6. Orchestration via Command-Line Interface
Finally, the main.py file ties all components together. It allows the user to either load a report (which downloads, cleans, vectorizes, and upserts data) or to query the system for answers:
def load_report(cik):
earnings_reports = get_sec_filings_by_company(cik)
print(f"Reports pulled for {cik}:")
report = earnings_reports[0]
print(f"Form: {report['form']}, Filing Date: {report['filing_date']}, Accession: {report['accession_number']}")
print(f"URL: {report['filing_url']}\n")
filename = f"{report['form']}-{report['filing_date']}-{report['accession_number']}.txt"
download_document(report['filing_url'], f'data/raw/{filename}')
print(f'Extract text from HTML...')
clean_file_with_soup(f'data/raw/{filename}', f'data/cleaned/{filename}')
print(f'Embedding text into vectors...')
process_file(f'data/cleaned/{filename}', f'data/processed/{filename}')
create_index(index)
print(f'Loading vectors into Pinecone')
upsert_to_vector(index, f'data/processed/{filename}')
check_index(index)
def query_report(query):
pinecone_retrieval_results = query_index(index, query)
answer = generate_comprehensive_answer(query, pinecone_retrieval_results, config.OPENAI_API_KEY)
print("Comprehensive Answer:")
print(answer)
def main():
parser = argparse.ArgumentParser(description="Earnings Report Processing Pipeline")
parser.add_argument("action", choices=["load-report", "query"], help="Action to perform: load-report or query")
parser.add_argument("value", help="For 'load-report', provide the CIK number; for 'query', provide the query text.")

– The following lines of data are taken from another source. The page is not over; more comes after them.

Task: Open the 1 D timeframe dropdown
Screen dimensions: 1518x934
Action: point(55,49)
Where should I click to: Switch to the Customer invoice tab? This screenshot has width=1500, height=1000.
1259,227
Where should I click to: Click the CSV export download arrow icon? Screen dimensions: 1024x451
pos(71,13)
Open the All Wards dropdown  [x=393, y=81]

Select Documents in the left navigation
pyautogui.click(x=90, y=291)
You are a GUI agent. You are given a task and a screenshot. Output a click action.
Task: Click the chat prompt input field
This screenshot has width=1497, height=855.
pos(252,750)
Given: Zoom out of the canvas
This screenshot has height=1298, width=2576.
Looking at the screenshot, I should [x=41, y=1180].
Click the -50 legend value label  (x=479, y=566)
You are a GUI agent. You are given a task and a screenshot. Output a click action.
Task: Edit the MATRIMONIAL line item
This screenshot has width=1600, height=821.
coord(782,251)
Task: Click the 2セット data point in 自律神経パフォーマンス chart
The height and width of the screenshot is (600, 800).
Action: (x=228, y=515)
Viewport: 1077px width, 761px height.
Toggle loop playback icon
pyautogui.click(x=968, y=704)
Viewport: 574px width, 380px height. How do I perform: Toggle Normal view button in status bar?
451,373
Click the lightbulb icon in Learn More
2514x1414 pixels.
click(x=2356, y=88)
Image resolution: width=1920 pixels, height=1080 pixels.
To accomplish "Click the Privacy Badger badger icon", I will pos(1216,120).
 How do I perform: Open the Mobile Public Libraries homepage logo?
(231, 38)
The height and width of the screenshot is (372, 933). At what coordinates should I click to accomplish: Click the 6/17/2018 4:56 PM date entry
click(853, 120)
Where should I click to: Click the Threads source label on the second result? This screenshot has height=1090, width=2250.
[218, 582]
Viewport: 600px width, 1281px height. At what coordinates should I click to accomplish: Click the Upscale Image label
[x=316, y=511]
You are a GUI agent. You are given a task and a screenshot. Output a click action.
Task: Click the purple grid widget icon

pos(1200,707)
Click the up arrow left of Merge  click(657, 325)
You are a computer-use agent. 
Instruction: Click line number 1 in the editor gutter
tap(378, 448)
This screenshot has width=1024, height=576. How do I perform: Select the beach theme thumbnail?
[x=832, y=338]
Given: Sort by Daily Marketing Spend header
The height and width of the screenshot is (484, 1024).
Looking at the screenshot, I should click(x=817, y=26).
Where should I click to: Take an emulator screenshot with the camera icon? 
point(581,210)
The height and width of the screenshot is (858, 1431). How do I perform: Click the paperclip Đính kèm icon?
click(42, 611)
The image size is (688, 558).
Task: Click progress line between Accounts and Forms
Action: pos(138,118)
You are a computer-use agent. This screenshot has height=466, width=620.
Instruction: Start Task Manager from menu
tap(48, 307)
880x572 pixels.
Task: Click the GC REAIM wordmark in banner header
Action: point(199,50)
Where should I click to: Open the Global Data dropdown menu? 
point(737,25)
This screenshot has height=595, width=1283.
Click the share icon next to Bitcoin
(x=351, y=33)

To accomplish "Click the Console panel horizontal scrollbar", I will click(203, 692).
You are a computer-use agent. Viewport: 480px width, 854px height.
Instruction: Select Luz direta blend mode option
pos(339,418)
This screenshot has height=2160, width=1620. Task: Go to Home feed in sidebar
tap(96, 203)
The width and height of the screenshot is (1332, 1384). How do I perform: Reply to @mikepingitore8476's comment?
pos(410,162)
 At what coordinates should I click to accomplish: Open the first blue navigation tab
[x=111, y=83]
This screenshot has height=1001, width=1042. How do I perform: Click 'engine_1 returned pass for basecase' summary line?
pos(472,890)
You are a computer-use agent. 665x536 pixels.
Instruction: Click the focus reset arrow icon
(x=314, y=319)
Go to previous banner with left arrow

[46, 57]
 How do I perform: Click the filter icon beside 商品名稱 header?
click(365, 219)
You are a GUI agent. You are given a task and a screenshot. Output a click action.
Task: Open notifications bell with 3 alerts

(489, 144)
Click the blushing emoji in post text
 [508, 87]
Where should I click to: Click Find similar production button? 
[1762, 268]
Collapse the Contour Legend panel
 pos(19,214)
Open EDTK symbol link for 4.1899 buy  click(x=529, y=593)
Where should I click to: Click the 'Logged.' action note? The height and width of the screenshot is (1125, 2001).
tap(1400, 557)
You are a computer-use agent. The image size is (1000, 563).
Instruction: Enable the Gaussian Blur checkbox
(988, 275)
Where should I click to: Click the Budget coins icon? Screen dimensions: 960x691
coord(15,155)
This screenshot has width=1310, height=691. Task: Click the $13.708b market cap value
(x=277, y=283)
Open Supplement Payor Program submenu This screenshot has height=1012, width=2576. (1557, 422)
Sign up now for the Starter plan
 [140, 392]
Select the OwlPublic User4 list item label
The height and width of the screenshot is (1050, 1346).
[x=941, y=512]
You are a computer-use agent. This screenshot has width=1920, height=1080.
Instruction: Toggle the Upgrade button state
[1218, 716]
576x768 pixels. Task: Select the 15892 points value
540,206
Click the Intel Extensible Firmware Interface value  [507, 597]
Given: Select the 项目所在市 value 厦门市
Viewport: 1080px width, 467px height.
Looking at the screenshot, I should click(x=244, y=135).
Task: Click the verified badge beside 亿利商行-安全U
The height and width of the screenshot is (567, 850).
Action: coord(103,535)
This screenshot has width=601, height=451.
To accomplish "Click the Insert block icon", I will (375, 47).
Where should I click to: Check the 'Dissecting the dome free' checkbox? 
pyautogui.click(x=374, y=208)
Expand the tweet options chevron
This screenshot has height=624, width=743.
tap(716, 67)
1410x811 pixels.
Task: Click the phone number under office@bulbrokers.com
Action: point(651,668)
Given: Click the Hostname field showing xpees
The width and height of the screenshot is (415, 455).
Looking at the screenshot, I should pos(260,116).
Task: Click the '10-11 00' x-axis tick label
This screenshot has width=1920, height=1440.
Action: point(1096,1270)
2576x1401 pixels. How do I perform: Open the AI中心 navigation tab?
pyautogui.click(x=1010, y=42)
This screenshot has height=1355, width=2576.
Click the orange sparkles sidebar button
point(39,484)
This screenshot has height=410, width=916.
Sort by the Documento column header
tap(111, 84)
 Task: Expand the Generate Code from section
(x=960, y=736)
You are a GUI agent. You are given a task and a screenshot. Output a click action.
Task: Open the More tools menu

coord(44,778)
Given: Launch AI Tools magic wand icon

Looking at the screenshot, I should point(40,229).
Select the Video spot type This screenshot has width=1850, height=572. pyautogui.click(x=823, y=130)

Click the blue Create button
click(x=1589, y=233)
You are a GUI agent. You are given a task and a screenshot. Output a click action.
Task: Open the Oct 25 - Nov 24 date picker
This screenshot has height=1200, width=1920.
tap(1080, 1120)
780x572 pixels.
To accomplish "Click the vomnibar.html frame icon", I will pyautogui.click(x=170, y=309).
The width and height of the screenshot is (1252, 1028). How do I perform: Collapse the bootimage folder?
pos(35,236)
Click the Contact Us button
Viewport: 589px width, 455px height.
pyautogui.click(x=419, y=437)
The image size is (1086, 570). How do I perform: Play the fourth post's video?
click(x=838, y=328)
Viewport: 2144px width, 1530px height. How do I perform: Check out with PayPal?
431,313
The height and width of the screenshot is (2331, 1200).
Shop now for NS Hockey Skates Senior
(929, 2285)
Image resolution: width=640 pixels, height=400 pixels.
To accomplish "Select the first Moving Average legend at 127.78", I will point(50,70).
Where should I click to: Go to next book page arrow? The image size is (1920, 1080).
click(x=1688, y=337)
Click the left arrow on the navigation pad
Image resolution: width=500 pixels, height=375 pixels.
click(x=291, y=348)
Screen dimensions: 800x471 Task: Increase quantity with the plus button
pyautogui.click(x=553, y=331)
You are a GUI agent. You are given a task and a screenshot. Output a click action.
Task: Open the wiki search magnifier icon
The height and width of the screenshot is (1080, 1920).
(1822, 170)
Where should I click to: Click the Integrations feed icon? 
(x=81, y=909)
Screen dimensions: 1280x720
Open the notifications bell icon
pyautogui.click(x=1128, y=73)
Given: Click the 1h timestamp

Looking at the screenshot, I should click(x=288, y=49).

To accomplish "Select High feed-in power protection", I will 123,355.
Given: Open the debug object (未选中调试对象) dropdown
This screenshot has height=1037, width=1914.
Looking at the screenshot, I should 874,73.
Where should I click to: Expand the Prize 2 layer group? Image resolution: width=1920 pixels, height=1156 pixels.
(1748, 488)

args = parser.parse_args()
if args.action == "load-report":
load_report(args.value)
elif args.action == "query":
query_report(args.value)
if __name__ == "__main__":
main()
Users can run the pipeline from the command line:
To load a report example:
python main.py load-report 0000019617 to pulll the CIK for JPMorgan
To query the system example:
python main.py query "What are the financial highlights from Q1 2024?"
Conclusion
The code in this repository demonstrates an end-to-end retrieval-augmented generation pipeline specifically designed for quarterly earnings reports. By integrating SEC filing extraction, HTML cleaning (with special handling for tables), text chunking, vectorization using SentenceTransformer, vector storage in Pinecone, and natural language answer generation via OpenAI, we have created a robust tool that transforms unstructured financial data into actionable insights. This case study exemplifies our expertise in modern data engineering and NLP, enabling financial professionals to quickly access and understand critical information.